Of course, there was one minor piece of information Nathan’s father didn’t yet have.
Nathan wasn’t good.
In fact, he was probably the worst kid at the entire clinic. He had air balled all his foul shots. He missed all his layups. He couldn’t dribble with his left hand at all and not very well with his right. He didn’t get one rebound.
“Look at the bright side,” Nathan told his father. “I might not even make the team.”
His father suddenly stopped thinking and spoke out loud.
“Well, that’s nonsense,” he said.
Nathan took that as a yes.
THE TRYOUTS
Anabel
For Anabel, her brother’s tryout dragged on for two boring hours at the middle school. Her father felt he had to stay, even though all the parents were told it was a closed gym. Apparently her father also felt Anabel was not old enough to stay home alone, and her mother was out of town. Again.
“I could go to Caroline Nagy’s house,” Anabel begged.

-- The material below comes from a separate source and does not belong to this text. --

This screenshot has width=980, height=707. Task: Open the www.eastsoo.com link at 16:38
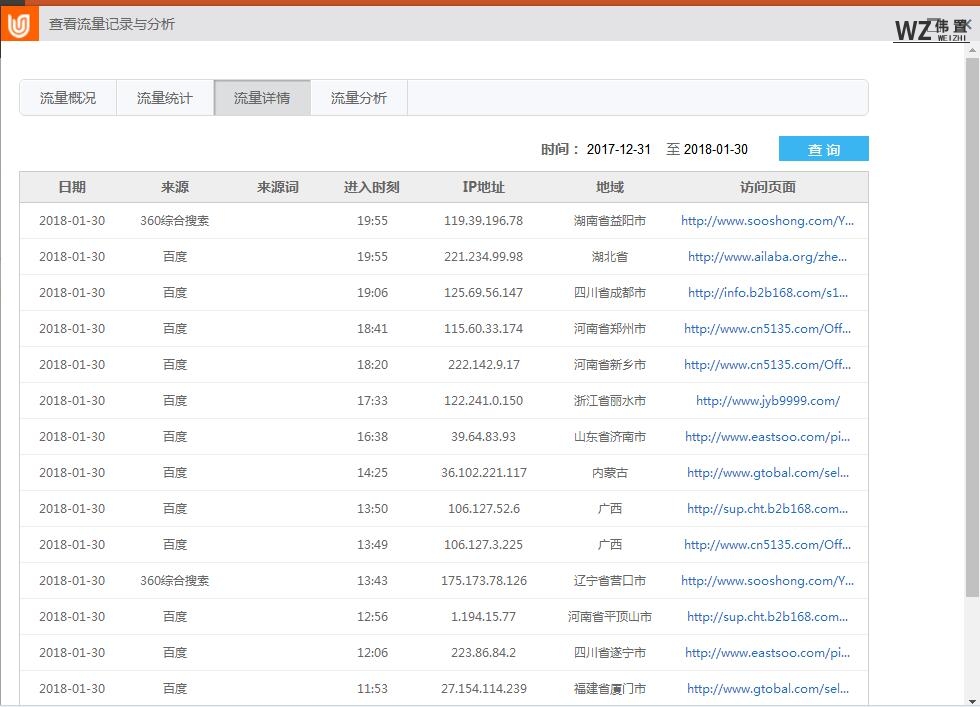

But Caroline Nagy, it turned out, had thrown up three times when she got home from school that afternoon, so Anabel had no other choice but to wait with her father at the tryout. It was too late to call any other friends.
“You can do your homework. You must have homework,” her father suggested. And he left her, with her books sprawled out in the hall floor, while he paced outside the gym doors, which were shut. Every now and then they opened, and one of the coaches or kids stepped out to use the bathroom. When the door stuck open by accident, Anabel’s father drifted toward it. For a while he stood in the hall watching, but within a few minutes he was standing inside the gym.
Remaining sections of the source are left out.